Mas assim como estamos aprendendo que contar calorias não representa acumular ou perder gordura corporal, o mesmo se aplica às atividades físicas. Infelizmente muitos ainda imaginam que aqueles números que aparecem nos monitores de esteiras, bicicletas ou escadas representam a conta mágica das gorduras que estão sendo “queimadas”.

Chefe do Laboratório de Genética Molecular da Universidade Rockfeller, Estados Unidos, o médico e pesquisador Dr. Jeffrey M. Friedman, atesta que acreditar que apenas a prática de um exercício aeróbio levará à queima é um erro, já que é a alimentação, em sua qualidade, quem determinará tais resultados.

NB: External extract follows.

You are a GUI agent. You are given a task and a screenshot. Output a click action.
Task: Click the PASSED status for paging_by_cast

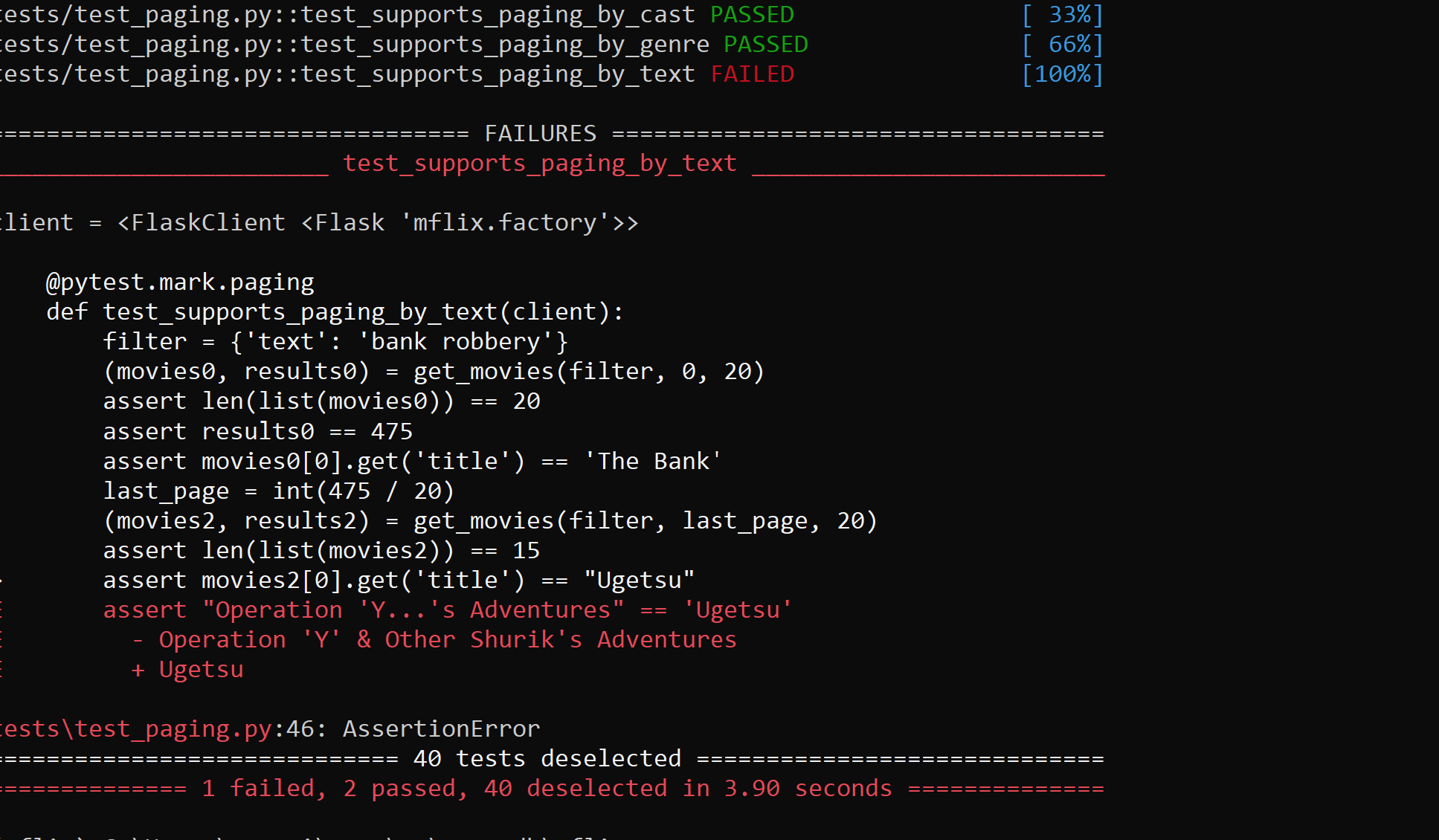pyautogui.click(x=752, y=15)
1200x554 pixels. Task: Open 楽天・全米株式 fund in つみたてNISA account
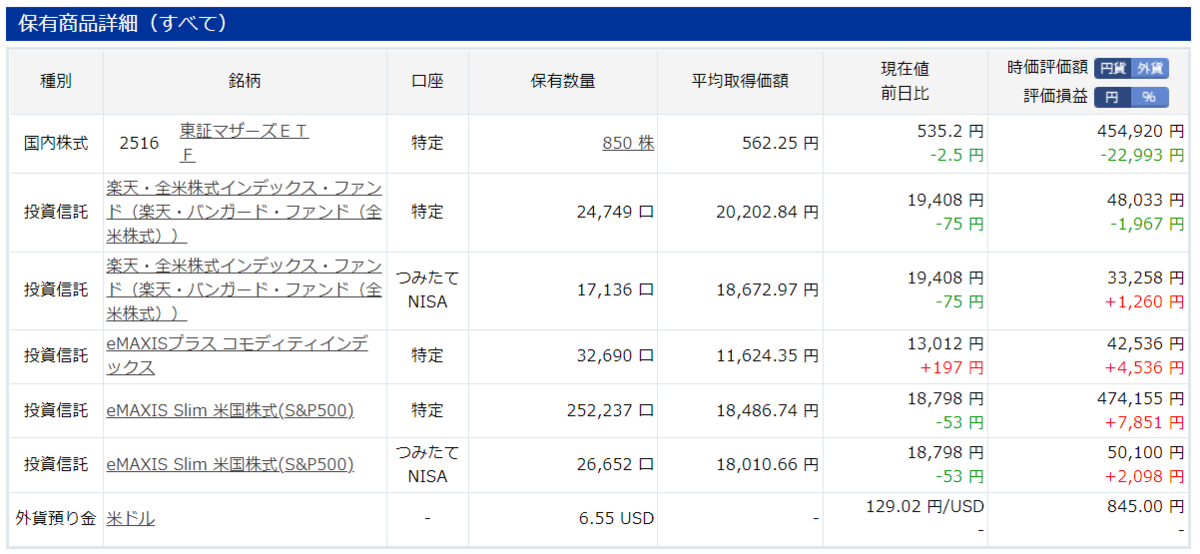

Dr Hugo Roy, da Universidade de Northwestern, Estados Unidos, chama a atenção para o fato de que o aumento da prática de uma atividade física leva, invariavelmente, a um maior consumo de alimentos, podendo ainda até agravar a dificuldade em perder tal peso.

Ou seja, o que determinaria a melhora física, dentro de um aspecto de ganho ou perda, está primeiramente relacionado à sua alimentação. Usar a atividade física, principalmente a aeróbia, como arma, ou conta, para corrigir os erros alimentares é a mesma coisa do que achar que comer menos, consumir produtos diets e lights emagrece.